The following commit(s) were added to refs/heads/branch-3.2 by this push:
     new dc9041a9df0 [SPARK-40562][SQL] Add `spark.sql.legacy.groupingIdWithAppendedUserGroupBy`
dc9041a9df0 is described below

commit dc9041a9df0f2f338de1c06c1485a0ab70ff3e16
Author: Dongjoon Hyun <do...@apache.org>
AuthorDate: Tue Sep 27 02:14:22 2022 -0700

    [SPARK-40562][SQL] Add `spark.sql.legacy.groupingIdWithAppendedUserGroupBy`
    
    This PR aims to add a new legacy configuration to keep `grouping__id` value like the released Apache Spark 3.2 and 3.3.
    
    Please note that this syntax is non-SQL standard and even Hive doesn't support it.
    
    ```SQL
    hive> SELECT version();
    OK
    3.1.3 r4df4d75bf1e16fe0af75aad0b4179c34c07fc975
    Time taken: 0.111 seconds, Fetched: 1 row(s)
    
    hive> SELECT count(*), grouping__id from t GROUP BY a GROUPING SETS (b);
    FAILED: SemanticException 1:63 [Error 10213]:
    Grouping sets expression is not in GROUP BY key. Error encountered near token 'b'
    ```
    
    SPARK-40218 fixed a bug caused by SPARK-34932 (at Apache Spark 3.2.0).

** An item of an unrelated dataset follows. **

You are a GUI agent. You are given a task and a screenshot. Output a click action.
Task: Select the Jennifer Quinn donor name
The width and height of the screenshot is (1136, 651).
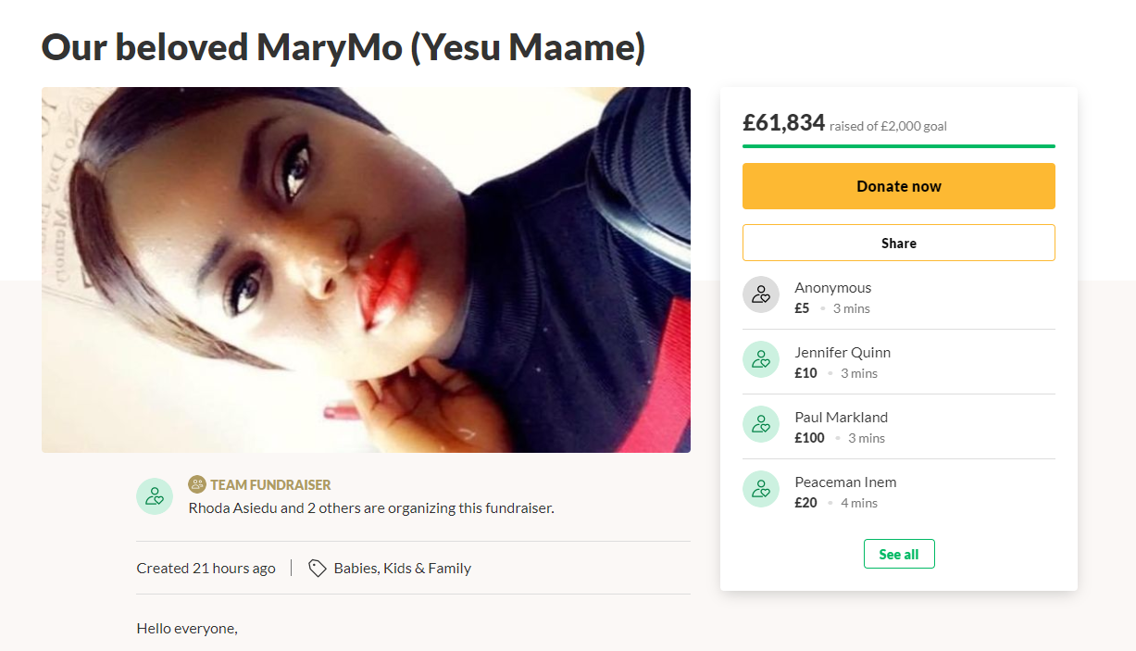842,353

As a side effect, `grouping__id` values are changed.
    
    - Apache Spark 3.2.0, 3.2.1, 3.2.2, 3.3.0.
    ```scala
    scala> sql("SELECT count(*), grouping__id from (VALUES (1,1,1),(2,2,2)) AS t(k1,k2,v) GROUP BY k1 GROUPING SETS (k2) ").show()
    +--------+------------+
    |count(1)|grouping__id|
    +--------+------------+
    |       1|           1|
    |       1|           1|
    +--------+------------+
    ```
    
    - After SPARK-40218, Apache Spark 3.4.0, 3.3.1, 3.2.3
    ```scala
    scala> sql("SELECT count(*), grouping__id from (VALUES (1,1,1),(2,2,2)) AS t(k1,k2,v) GROUP BY k1 GROUPING SETS (k2) ").show()
    +--------+------------+
    |count(1)|grouping__id|
    +--------+------------+
    |       1|           2|
    |       1|           2|
    +--------+------------+
    ```
    
    - This PR (Apache Spark 3.4.0, 3.3.1, 3.2.3)
    ```scala
    scala> sql("SELECT count(*), grouping__id from (VALUES (1,1,1),(2,2,2)) AS t(k1,k2,v) GROUP BY k1 GROUPING SETS (k2) ").show()
    +--------+------------+
    |count(1)|grouping__id|
    +--------+------------+
    |       1|           2|
    |       1|           2|
    +--------+------------+
    
    scala> sql("set spark.sql.legacy.groupingIdWithAppendedUserGroupBy=true")
    res1: org.apache.spark.sql.DataFrame = [key: string, value: string]scala>
    
    sql("SELECT count(*), grouping__id from (VALUES (1,1,1),(2,2,2)) AS t(k1,k2,v) GROUP BY k1 GROUPING SETS (k2) ").show()
    +--------+------------+
    |count(1)|grouping__id|
    +--------+------------+
    |       1|           1|
    |       1|           1|
    +--------+------------+
    ```
    
    No, this simply added back the previous behavior by the legacy configuration.
    
    Pass the CIs.
    
    Closes #38001 from dongjoon-hyun/SPARK-40562.
    
    Authored-by: Dongjoon Hyun <do...@apache.org>
    Signed-off-by: Dongjoon Hyun <do...@apache.org>
    (cherry picked from commit 5c0ebf3d97ae49b6e2bd2096c2d590abf4d725bd)
    Signed-off-by: Dongjoon Hyun <do...@apache.org>
---
 docs/sql-migration-guide.md                            |  2 ++
 .../spark/sql/catalyst/expressions/grouping.scala      | 18 ++++++++++++++----
 .../scala/org/apache/spark/sql/internal/SQLConf.scala  | 12 ++++++++++++
 3 files changed, 28 insertions(+), 4 deletions(-)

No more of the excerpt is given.